TASK INPUTS »
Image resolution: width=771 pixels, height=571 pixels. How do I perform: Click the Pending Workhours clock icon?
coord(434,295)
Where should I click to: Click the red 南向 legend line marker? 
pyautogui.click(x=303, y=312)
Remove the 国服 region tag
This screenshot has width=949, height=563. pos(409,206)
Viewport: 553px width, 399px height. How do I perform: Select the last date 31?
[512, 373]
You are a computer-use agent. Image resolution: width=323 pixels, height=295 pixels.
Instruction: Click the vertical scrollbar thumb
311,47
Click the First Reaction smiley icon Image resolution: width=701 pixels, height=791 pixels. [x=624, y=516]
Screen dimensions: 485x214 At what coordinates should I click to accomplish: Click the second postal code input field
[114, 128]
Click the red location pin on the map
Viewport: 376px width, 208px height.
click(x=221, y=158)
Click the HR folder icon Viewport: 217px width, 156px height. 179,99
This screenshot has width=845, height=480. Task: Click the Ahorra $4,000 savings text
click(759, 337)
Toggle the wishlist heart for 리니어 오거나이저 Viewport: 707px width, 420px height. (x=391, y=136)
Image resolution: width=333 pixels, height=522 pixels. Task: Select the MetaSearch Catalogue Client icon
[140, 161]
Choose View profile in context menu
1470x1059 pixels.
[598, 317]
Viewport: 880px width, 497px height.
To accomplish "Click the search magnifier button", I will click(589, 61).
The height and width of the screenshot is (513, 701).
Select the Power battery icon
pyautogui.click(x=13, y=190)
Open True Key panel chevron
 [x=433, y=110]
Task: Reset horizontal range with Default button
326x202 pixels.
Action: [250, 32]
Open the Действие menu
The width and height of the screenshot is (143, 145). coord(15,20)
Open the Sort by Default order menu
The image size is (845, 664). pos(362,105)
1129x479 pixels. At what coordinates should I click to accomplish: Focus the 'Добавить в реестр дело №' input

YOUR INSTRUCTIONS » Write out every line of the data that holds the word "button".

YOUR SOLUTION »
To accomplish "Click the search magnifier button", I will click(589, 61).
Task: Reset horizontal range with Default button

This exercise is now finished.